I, also of Allendale and also of Northern Highlands, have been greatly bothered by these news ever since a friend texted me on Saturday morning that she had died. And the thing is, while I went to school with her sister for over ten years and my high school years overlapped with Madison's for two years, I did not really know her. I may not have ever really interacted with her. And yet, I have struggled to deal with this and have struggled to get it off my mind.
It has the feeling to me as an awful nightmare, you wish you can wake up and find out it was not real. But it is and that it happened to a woman like Holleran has made it even tougher to deal with. She was an athletic star, a brilliant runner and soccer player who will go down in history as one of the finest athletes ever to don the Highlander red and black, and good enough to earn a track scholarship to Penn. After all, how many athletes can say they helped lead a soccer team to back-to-back undefeated seasons as well as helping lead the track team to the Penn Relays? How about finishing on the all-state teams for soccer (twice) and track? How about winning The Record Spring Athlete of the Season and sharing Girls Indoor Track Athlete of the Year? You can go on and on (read the emotional pieces by the Record's Paul Schwartz and Darren Cooper for more).
But not only was Holleran a star athlete, she was known to be an intelligent kid (you don't get into an Ivy like Penn on just athletics alone) as well as a great person. Reading my Facebook news feed all day Saturday and Sunday and reading obituary after obituary from her friends and reading their stories of how wonderful of a person she was, how great of a person she was, and it's just so sad. How could this happen? How could a person seen in picture after picture brandishing a wonderful smile end take her life?

* _Work task A_
In the reflection on Madison Holleran, how many times did she make the all-state team for soccer?
* _Work task B_
Continue the reflection on Madison Holleran from the point where it stops.

* _Provided information_
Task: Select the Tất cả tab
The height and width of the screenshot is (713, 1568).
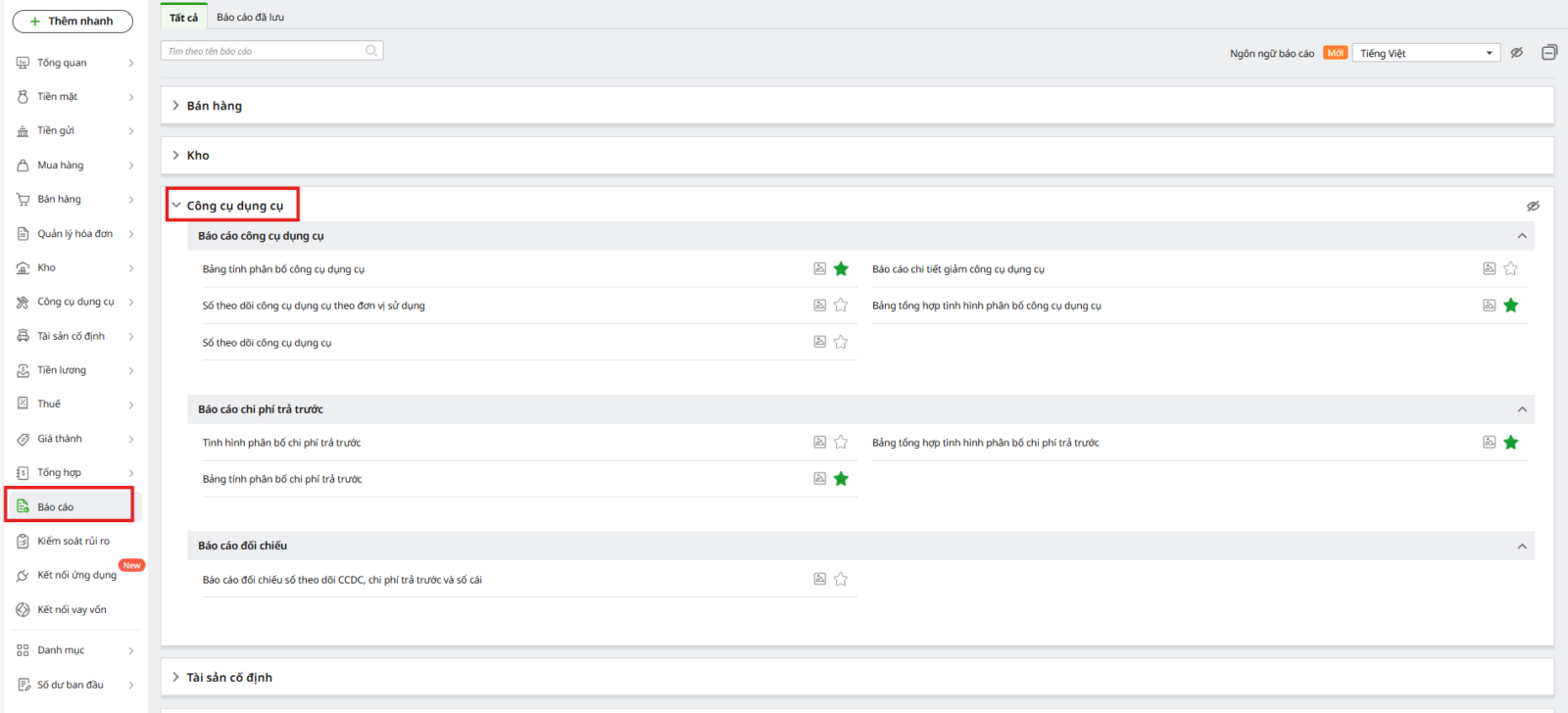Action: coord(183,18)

==

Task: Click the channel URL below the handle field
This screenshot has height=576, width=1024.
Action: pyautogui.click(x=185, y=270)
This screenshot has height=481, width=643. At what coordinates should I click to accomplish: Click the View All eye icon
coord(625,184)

* _Reply A_
Twice.

* _Reply B_
Her father, showing tremendous strength, told the New York Post that it was the stress that led to her taking her own life. He said she came out to her parents that she was having suicidal thoughts and thus began seeing a therapist. She had also discussed transferring, something both parents were open to, even saying to her father on the ride back to school a little more than a week ago that she did not want to go back. She had lost confidence in herself in both the classroom and on the track. After all, Ivy League schools are known for serious curricula, plus Holleran was triple-majoring in economics, philosophy and politics. He said that both the family and her knew she needed help, and on the day of her death he told her she needed to see the therapist, and she agreed.
But even then, I still cannot wrap my head around it.
He said he was sharing his story as a sort of cautionary tale for families should they find themselves in a similar situation. The family is also urging folks to donate to the American Foundation for Suicide Prevention in lieu of sending flowers.
Suicide is devastating no matter who it happens to, and the amount of people it affects is great. According to the AFSP, a person commits suicide every 13.7 minutes. We need to do whatever we can to fight suicide and give people the resources to combat it. Far too often, people suffering from depression, high amounts of stress, or people going through all different kinds of hardships feel all too helpless and alone. As someone who has battled depression at times before, I know how hard it can be to beat.
Click here or here to donate to the AFSP. Do it for Madison Holleran. Do it for somebody you have lost or somebody you know that has lost someone. Let's fight to rid the world of suicide once and for all.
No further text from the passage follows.